0

First of all, I know that there are many questions on SO about if/else statements in R, but none of them has been helpful for my specific situation and I've been struggling with this for a while.

I have a dataframe that looks like this:

metricx <- c(5, 4.8, 4.4, 3.6, 3.2, 2.1, 1.9, .5, .3, .1)
df <- as.data.frame(metricx)

I need to create two new variables based on the value of metricx (risk and answer).

I know this works....

df$risk <- ifelse(df$metricx >= 4.5, 'VERY HIGH', 'HIGH')
df$risk <- ifelse(df$metricx < 3.5, 'MEDIUM', df$risk)
df$risk <- ifelse(df$metricx < 2, 'LOW', df$risk)

But obviously not an elegant or efficient way to do it, since I would have to do this several times (my dataset is very large and i have more groups than this).

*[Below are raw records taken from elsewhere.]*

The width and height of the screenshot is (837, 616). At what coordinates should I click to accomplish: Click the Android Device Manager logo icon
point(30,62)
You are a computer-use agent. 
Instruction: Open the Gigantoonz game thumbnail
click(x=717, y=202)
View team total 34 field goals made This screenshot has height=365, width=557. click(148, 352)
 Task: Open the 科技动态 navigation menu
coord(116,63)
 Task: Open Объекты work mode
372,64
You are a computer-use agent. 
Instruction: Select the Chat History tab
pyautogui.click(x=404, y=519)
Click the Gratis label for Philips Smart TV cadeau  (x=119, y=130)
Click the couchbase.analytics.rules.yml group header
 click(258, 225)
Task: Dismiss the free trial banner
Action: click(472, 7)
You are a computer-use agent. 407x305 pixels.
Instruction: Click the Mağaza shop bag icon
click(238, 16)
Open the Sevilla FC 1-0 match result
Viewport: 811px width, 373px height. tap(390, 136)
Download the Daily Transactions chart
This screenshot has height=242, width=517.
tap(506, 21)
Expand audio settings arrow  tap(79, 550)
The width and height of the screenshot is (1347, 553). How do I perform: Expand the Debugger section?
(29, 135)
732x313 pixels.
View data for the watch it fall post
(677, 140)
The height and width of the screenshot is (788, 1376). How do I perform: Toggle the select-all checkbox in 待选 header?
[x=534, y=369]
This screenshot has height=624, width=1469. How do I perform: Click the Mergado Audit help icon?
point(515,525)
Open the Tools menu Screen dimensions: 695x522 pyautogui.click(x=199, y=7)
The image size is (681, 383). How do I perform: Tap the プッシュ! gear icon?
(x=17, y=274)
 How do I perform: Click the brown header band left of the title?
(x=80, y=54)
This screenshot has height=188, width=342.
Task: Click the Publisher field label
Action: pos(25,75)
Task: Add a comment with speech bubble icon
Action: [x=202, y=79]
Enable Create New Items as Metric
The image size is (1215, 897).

My understanding is that R has to run through every record each time ifelse is called, so a chained option would be better.

I have tried this...

ifelse(df$metricx >= 4.5,
       (df$risk <- 'VERY HIGH' &
        df$answer <- 'Y')
        , 
ifelse(df$metricx >= 3.5,
       (df$risk = 'HIGH' &
        df$answer = 'Y')
        ,
ifelse(df$metricx >= 2,
        (df$risk = 'MEDIUM' &
        df$answer = 'Y')
        ,
ifelse(df$metricx >= .40,
       (df$risk = 'LOW' &
        df$answer = 'Y')
        ,
(df$risk = 'LOW' &
 df$answer = 'N')
)    
) 
)  
)      

And I have tried this...

if (df$metricx >= 4.5){
  df$risk = 'VERY HIGH'
  df$answer = 'Y'
} else if (df$metricx >= 3.5){
  df$risk = 'HIGH'
  df$answer = 'Y'
} else if (df$metricx >= 2){
  df$risk = 'MEDIUM'
  df$answer = 'Y'
} else if (df$metricx >= .40){
  df$risk = 'LOW'
  df$answer = 'Y'
} else {
  df$risk = 'LOW'
  df$answer = 'N'
}

and they both give different errors, neither of which I can understand. I have looke at several different sites attempting to explain, but still cannot figure out how to do this.

My questions: 1. Why are my solutions not working? They appear to follow the syntax I have seen on the R site? 2. What is the correct way to achieve my desired output?

risk <- c('VERY HIGH', 'VERY HIGH', 'HIGH', 'HIGH', 'MEDIUM', 'MEDIUM', 'LOW', 'LOW', 'LOW', 'LOW') 
answer <- c('Y','Y','Y','Y','Y','Y','Y','Y','Y', 'N')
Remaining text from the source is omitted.